All successful poets use such techniques to create the sort of response or understanding they want their readers to have. A good analysis will identify these features and use them to explain the poet’s meanings and intentions. One of the more difficult things to do is perform an original analysis on any familiar or recognized work. This is because it is nearly impossible to do any research without being influenced by the materials already available. This is one reason to do an individualized analysis in advance of any research, and only then seeking some sort of resources from alternative locations or texts. It is also a very good idea to begin any research about a piece of familiar American literature with an understanding of how that particular genre or subgenre developed historically.

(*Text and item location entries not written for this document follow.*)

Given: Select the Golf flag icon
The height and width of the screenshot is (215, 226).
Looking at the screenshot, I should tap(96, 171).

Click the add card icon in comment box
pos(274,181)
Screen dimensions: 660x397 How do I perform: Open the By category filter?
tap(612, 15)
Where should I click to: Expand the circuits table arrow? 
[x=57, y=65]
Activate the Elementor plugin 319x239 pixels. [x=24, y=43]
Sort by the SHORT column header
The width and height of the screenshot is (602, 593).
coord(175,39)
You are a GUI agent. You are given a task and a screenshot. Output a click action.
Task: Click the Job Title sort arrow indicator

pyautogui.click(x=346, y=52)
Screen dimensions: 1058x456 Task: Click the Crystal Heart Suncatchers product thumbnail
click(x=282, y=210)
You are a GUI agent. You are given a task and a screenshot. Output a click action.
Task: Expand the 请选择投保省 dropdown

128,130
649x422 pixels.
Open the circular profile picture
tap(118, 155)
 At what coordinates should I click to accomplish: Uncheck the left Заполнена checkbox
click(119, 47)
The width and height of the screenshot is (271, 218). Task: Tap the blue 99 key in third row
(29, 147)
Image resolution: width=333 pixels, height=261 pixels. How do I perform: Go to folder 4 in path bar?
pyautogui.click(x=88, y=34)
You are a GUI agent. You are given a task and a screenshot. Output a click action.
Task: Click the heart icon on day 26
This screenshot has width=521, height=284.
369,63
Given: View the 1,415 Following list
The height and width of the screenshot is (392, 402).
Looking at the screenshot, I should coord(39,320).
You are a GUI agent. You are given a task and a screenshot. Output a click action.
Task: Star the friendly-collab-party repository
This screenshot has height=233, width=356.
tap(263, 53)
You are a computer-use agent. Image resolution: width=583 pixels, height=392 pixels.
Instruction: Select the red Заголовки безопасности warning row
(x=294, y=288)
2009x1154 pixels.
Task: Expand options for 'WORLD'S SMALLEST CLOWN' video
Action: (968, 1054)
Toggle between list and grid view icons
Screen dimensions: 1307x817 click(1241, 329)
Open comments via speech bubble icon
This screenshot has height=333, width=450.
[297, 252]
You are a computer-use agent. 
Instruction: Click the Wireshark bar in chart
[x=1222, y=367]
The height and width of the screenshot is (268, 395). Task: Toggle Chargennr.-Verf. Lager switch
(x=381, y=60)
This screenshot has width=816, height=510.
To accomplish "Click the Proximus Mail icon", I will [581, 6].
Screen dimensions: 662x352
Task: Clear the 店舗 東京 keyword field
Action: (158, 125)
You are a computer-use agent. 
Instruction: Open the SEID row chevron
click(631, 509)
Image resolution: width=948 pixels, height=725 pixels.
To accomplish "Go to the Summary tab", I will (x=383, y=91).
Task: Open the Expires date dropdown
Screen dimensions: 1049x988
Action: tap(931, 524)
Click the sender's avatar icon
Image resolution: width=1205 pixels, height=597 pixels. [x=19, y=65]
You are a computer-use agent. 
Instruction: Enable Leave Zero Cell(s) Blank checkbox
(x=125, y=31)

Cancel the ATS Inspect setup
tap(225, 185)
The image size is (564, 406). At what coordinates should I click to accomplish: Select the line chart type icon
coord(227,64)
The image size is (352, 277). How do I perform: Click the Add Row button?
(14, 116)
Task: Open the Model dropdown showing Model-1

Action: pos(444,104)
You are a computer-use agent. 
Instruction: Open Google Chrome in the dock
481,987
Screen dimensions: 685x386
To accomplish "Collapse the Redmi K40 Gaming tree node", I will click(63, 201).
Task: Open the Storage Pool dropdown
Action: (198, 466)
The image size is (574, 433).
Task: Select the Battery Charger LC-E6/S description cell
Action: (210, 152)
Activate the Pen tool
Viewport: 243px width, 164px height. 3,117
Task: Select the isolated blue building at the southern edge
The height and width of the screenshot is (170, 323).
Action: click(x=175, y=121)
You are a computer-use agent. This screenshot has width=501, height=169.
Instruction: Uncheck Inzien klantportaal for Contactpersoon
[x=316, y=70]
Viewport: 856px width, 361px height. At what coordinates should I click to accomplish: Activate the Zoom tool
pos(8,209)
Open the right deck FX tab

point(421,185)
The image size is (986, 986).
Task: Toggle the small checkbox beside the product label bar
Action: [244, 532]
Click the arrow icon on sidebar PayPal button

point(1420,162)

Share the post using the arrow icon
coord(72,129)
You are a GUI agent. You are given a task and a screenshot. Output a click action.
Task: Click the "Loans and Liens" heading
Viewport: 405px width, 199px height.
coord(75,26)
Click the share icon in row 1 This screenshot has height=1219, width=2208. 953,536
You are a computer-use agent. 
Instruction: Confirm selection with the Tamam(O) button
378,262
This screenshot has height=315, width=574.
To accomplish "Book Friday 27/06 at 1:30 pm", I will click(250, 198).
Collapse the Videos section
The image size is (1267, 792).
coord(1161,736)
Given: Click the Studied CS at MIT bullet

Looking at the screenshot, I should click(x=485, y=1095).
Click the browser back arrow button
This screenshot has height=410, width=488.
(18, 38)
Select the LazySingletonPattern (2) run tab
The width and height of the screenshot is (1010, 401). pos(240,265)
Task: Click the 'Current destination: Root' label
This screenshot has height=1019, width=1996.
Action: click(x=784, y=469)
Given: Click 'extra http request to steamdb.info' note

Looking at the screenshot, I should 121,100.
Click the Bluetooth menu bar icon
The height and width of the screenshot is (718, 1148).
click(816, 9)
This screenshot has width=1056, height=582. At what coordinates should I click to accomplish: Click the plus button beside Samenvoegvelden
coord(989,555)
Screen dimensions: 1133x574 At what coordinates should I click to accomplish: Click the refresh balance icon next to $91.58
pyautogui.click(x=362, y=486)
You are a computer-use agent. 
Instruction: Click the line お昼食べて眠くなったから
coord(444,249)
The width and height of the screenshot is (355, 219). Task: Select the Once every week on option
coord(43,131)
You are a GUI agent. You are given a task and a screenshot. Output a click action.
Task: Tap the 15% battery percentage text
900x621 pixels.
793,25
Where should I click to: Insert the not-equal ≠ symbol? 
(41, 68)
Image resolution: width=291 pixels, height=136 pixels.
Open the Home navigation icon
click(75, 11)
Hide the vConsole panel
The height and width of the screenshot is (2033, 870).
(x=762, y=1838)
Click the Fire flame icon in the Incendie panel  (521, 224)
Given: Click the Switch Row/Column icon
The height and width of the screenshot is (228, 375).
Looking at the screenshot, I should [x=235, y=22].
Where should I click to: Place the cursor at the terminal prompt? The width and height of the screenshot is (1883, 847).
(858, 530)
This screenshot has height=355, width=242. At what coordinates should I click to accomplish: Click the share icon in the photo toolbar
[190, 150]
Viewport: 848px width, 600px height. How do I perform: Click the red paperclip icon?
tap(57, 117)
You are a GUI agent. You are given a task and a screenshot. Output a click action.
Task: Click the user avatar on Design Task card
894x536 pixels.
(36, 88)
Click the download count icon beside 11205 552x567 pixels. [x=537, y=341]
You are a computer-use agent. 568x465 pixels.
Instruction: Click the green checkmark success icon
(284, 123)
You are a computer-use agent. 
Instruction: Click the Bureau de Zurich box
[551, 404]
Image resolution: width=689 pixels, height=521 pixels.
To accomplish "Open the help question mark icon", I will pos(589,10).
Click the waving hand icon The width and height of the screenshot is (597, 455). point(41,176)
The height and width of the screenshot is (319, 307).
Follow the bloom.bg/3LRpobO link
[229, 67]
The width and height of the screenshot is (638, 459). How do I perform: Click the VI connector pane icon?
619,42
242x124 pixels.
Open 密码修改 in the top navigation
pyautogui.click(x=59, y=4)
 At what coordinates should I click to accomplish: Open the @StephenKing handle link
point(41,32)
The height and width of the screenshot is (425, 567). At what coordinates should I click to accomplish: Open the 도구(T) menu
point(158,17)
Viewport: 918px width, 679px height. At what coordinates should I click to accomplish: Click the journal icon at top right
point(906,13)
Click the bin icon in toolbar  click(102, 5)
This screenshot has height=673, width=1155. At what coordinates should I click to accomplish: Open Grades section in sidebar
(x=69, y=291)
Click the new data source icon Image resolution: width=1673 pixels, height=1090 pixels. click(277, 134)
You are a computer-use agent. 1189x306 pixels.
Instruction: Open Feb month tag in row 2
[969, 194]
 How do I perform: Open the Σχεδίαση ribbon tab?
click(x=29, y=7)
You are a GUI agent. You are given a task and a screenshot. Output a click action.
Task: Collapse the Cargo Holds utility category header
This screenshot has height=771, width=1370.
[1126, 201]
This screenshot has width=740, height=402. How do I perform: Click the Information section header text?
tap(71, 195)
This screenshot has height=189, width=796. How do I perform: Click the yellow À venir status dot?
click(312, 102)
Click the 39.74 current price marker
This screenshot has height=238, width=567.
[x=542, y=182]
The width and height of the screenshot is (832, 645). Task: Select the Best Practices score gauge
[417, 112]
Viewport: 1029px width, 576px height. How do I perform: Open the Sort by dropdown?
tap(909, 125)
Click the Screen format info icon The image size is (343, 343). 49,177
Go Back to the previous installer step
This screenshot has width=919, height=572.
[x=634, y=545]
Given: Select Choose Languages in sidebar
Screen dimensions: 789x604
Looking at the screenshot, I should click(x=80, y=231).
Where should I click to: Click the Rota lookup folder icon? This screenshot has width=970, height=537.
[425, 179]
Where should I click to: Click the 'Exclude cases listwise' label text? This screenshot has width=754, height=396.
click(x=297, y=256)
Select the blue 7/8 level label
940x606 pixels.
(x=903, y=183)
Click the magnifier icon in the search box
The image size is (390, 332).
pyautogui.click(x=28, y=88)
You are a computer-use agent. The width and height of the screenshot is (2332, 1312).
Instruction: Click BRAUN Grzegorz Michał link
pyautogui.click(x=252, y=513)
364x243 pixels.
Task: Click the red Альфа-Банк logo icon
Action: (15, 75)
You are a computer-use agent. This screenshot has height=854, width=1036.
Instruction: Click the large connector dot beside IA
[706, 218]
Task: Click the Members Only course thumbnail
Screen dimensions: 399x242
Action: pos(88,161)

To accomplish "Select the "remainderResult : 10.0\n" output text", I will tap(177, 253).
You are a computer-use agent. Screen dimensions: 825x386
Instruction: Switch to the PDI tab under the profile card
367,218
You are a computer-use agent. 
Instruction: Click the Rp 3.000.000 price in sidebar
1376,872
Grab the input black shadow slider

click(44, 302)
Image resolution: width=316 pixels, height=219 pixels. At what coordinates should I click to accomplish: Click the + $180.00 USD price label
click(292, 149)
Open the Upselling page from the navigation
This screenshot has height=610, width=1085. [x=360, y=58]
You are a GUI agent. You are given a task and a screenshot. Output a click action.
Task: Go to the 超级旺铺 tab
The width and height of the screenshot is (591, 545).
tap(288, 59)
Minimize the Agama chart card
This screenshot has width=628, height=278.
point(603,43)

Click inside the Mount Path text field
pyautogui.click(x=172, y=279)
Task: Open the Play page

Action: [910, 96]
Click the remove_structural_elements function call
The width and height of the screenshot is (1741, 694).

If the word “rhetoric” means a way of writing or speaking that is meant to influence the opinion of the listener or reader, then it is simple to see that “rhetorical” means that certain choices in words or phrases are meant to have the same effects as rhetoric. Often, a response to literature will be entirely rhetorical and will ask the reader to question the theme, credibility, or effects of the literary work being discussed. This will be done through the use of entirely personal experiences or concerns, and often these can be structured in a way that allows them to be very persuasive. For instance, crafting a narrative or description of a personal experience as a means of commenting on the credibility of a similar situation depicted in a work of fiction or a biography can often be persuasive, but it may not be accurate.
It is also possible to comment on a literary work by creating some comparisons that might accent or highlight a writer’s beliefs as depicted in the work. For example, someone writing a response to a literary work might make a comparison between an incident in the work and a universal or broader theme. Doing this can allow the writer of the response to illustrate the author’s statements about life or other subject matter.